Autologous mandibular augmentation with fat, bone, or cartilage grafts can often provide permanent results but requires a second surgical site and may demonstrate variable resorption, possible migration, and uneven contours and bulges that may be difficult to correct. 14 , 15 , 16 , 17 , 18 Injectable fillers, such as hyaluronic acid products (Restylane [Galderma], Perlane [Galderma], and Juvéderm [Allergan]) or calcium hydroxylapatite microspheres (Radiesse [Merz Aesthetics]), are useful for temporary mandibular augmentation, especially at the prejowl groove, and for asymmetries. 19 , 20 , 21 However, subsequent injections are needed to maintain appropriate augmentation and are more costly cumulatively than a single, permanent surgical procedure.
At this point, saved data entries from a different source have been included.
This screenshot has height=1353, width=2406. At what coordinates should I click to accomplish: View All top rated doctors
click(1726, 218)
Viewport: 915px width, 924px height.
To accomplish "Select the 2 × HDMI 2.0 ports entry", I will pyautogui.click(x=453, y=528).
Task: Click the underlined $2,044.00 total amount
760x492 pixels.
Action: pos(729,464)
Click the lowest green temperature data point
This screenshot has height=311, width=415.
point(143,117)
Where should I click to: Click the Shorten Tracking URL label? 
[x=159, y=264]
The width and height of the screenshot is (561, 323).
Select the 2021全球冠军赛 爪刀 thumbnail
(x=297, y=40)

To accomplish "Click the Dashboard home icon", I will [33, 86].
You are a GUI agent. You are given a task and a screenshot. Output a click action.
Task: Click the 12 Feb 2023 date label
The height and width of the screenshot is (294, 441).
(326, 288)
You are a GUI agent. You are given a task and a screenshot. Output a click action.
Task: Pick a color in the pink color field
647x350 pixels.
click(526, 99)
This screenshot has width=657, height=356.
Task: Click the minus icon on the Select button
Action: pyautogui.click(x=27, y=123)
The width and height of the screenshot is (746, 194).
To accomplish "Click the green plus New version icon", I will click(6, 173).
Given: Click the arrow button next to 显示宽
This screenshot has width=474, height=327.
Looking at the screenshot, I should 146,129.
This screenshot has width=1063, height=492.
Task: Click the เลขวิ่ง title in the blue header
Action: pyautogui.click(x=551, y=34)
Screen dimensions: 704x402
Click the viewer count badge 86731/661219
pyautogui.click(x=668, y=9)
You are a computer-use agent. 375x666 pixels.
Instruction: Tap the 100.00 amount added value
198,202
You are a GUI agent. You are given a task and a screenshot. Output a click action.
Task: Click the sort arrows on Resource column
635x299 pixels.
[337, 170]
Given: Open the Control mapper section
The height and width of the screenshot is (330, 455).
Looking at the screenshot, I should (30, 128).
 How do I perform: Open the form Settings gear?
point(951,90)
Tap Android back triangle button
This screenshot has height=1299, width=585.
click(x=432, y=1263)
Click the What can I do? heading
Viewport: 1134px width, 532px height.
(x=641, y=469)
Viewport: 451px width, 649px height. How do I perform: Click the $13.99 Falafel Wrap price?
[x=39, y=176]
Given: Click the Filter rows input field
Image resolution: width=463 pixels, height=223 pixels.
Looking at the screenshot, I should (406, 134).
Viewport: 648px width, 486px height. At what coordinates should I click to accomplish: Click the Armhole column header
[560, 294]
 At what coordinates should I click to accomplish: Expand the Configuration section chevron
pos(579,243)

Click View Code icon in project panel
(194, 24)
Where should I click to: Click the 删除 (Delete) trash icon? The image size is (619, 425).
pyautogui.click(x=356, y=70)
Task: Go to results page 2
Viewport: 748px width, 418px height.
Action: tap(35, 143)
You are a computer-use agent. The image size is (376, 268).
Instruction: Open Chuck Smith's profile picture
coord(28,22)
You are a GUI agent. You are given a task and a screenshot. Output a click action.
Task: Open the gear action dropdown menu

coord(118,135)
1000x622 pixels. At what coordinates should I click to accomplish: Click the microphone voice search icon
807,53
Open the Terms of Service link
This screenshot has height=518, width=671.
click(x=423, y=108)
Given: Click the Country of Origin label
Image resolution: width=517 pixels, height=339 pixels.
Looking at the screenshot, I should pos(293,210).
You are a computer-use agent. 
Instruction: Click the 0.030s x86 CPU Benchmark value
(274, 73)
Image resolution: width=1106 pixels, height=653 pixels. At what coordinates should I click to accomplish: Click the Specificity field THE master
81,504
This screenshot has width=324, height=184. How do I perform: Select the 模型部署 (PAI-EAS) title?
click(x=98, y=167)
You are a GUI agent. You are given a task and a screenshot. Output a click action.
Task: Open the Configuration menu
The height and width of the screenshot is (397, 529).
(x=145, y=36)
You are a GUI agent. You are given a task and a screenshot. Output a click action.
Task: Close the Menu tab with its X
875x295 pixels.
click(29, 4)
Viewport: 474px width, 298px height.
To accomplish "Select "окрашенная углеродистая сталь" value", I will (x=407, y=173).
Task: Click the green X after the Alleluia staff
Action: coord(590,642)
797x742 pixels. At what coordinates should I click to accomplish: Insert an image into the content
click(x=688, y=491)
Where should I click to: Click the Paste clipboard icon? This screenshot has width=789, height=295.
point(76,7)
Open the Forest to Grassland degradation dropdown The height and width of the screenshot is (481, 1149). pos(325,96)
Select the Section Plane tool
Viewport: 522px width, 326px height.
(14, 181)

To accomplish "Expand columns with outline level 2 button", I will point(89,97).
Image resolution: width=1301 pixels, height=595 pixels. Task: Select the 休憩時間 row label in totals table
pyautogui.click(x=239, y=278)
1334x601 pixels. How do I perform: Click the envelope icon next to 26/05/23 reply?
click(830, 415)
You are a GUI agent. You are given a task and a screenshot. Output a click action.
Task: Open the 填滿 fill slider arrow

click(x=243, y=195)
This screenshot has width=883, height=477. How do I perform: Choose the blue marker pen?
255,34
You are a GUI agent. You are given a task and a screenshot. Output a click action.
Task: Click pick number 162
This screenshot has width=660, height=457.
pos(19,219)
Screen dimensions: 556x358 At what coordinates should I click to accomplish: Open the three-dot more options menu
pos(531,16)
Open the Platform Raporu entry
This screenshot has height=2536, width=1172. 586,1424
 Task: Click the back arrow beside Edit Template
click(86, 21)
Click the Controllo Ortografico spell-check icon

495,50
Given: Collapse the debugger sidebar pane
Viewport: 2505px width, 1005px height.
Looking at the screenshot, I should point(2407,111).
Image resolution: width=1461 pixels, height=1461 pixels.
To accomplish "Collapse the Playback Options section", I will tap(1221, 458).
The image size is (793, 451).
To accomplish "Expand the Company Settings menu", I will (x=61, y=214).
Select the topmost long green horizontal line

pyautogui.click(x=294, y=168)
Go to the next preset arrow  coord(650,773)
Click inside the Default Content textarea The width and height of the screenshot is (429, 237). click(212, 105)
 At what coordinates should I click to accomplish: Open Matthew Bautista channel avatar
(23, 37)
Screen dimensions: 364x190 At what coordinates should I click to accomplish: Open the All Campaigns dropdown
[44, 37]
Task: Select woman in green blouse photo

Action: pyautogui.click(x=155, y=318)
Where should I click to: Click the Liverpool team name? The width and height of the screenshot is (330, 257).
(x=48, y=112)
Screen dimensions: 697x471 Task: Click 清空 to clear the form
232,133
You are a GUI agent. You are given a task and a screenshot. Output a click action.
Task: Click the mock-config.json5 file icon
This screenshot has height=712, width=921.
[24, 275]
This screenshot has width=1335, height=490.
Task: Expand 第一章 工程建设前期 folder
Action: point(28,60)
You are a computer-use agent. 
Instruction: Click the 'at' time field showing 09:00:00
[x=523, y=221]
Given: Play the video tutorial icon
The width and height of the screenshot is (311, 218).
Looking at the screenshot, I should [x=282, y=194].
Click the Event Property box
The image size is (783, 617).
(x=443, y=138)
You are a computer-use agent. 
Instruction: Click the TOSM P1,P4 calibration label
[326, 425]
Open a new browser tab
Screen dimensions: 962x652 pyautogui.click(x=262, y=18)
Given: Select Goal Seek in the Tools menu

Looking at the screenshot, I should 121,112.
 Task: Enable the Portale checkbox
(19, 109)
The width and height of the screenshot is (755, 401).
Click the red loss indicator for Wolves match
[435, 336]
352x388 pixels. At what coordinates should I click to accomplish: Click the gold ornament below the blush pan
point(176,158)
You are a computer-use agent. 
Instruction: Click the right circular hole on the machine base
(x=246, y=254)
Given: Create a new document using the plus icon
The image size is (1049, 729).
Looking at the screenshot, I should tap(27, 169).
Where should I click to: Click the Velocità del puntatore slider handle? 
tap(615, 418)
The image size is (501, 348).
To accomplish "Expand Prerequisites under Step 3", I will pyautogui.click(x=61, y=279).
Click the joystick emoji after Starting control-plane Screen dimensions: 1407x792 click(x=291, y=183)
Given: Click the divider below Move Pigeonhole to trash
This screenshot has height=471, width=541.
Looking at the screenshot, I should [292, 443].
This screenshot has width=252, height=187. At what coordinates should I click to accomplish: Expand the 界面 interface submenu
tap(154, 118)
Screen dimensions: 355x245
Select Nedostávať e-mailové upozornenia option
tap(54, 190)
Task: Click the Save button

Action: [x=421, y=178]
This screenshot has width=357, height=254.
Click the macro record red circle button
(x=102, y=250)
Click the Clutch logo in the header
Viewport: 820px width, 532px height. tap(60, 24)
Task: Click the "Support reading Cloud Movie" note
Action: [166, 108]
Hydroxyapatite cement has also been used for mandibular augmentation. 22 Alloplastic implant materials include solid silicone elastomer rubber (Silastic), expanded polytetrafluoroethylene (Gore-Tex [W. L. Gore & Associates]), high-density porous polyethylene (Medpor [Stryker]), polyester fiber sheeting (Mersilene mesh [Ethicon]), and polymethylmethacrylate (acrylic). The ideal implant material should have the appropriate flexibility and firmness to provide a natural appearance and feel, be nonreactive and resistant to infection, and be readily available in consistent sizes yet easily modified. In addition, it should maintain a stable shape and size over time and, if the need arises, be easy to remove. 23
Currently, in the senior author’s opinion, the ideal alloplastic material for mandibular implantation is Silastic. This material is flexible yet firm, can be carved if needed, and, although it does induce the formation of a surrounding capsule, is otherwise nonreactive to surrounding tissue. 23 In the past, central chin implants were commonly used, but they often migrated, resulting in an abnormally pointed appearance ( Fig. 25.4 ). Central implants also did not account for prejowl bony or soft tissue deficiency. Extended mandibular implants, however, have tapered ends that extend to the prejowl region, thereby correcting prejowl deficiency and resulting in a much more natural appearance. The most commonly utilized and researched extended mandibular implants include the extended anatomical chin implant, Mandibular Glove implant (Implantech), Mittelman Prejowl-Chin implant (Implantech), and Mittelman Prejowl Implant (Implantech). Although all of these implants are similar and provide natural results, there are subtle differences between them. The extended anatomical chin implant provides 4 degrees of correction at the mentum but only 1 degree of prejowl augmentation. The Mandibular Glove implant provides some upward vertical tilt of the mentum while extending laterally to the prejowl sulcus, and it comes in five sizes. The Mittelman Prejowl-Chin implant allows for 4 degrees of correction at the mentum as well as at the prejowl sulcus, and it is manufactured with fenestrations for tissue ingrowth and fixation to the mandible. There is also a version of this implant, the prejowl implant, that gives 4 degrees of augmentation at the prejowl sulcus only, without any augmentation at the mentum ( Fig. 25.5 ). Alternatively, there is an additional modification called the Terino Extended chin implant (Implantech) that provides a squared mandibular augmentation that may be appropriate in some male patients. 24 Sizers are available for all of these implants and allow the surgeon to try different implant sizes intraoperatively until satisfied.